═════ THE RECORDS ═════

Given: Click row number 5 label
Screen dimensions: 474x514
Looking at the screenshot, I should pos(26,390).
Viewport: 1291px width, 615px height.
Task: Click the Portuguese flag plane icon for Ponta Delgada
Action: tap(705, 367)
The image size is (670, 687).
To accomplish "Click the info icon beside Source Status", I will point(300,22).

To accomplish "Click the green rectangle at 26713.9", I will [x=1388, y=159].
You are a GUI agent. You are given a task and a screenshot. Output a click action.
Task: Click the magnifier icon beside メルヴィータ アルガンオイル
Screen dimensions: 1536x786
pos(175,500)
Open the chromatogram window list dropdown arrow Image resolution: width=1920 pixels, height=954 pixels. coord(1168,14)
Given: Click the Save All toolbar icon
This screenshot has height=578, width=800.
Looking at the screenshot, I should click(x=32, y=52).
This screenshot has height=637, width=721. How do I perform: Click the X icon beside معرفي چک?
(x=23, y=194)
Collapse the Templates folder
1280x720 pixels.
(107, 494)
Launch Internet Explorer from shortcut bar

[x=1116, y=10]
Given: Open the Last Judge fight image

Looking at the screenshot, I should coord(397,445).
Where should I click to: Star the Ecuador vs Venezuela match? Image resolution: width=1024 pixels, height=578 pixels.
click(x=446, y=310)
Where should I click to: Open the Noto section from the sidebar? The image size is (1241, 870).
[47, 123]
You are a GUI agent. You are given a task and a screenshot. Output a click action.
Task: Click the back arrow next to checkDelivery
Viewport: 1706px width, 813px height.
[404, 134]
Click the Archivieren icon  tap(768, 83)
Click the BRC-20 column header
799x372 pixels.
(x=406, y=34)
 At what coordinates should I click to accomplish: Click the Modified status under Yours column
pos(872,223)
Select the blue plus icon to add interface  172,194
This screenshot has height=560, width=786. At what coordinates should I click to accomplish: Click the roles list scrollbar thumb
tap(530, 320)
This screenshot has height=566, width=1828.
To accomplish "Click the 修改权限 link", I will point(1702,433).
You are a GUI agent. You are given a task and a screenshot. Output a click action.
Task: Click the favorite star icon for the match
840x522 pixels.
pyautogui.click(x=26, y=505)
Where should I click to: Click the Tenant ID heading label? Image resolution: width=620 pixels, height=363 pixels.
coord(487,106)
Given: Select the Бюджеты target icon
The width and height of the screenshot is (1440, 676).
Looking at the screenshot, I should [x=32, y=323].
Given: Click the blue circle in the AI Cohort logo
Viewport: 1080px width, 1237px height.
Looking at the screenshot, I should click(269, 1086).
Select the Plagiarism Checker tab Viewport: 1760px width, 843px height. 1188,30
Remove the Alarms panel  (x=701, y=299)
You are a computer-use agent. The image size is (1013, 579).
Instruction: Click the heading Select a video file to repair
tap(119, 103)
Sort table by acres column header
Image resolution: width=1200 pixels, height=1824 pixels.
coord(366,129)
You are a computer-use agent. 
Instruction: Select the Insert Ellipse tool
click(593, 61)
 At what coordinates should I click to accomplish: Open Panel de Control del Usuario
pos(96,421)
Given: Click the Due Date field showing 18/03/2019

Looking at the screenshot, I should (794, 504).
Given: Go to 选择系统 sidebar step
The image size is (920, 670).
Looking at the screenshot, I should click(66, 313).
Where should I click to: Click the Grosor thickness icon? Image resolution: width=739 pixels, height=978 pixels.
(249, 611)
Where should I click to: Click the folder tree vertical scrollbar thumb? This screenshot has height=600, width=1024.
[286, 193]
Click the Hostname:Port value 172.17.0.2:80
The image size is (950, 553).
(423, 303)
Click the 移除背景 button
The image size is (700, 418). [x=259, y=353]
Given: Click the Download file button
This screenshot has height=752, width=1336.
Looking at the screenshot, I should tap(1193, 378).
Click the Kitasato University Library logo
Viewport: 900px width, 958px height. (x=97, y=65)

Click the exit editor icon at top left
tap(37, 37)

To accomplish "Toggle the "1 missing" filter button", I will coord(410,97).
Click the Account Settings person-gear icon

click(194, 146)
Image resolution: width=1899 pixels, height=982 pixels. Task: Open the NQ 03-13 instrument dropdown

═════

WORK TO BE COMPLETED:
What is asked for is an exact copy of the lines above from the one containing "Where should I click to: Star" through the one containing "Task: Click the back", and only those.

EXERCISE RESPONSE:
Where should I click to: Star the Ecuador vs Venezuela match? Image resolution: width=1024 pixels, height=578 pixels.
click(x=446, y=310)
Where should I click to: Open the Noto section from the sidebar? The image size is (1241, 870).
[47, 123]
You are a GUI agent. You are given a task and a screenshot. Output a click action.
Task: Click the back arrow next to checkDelivery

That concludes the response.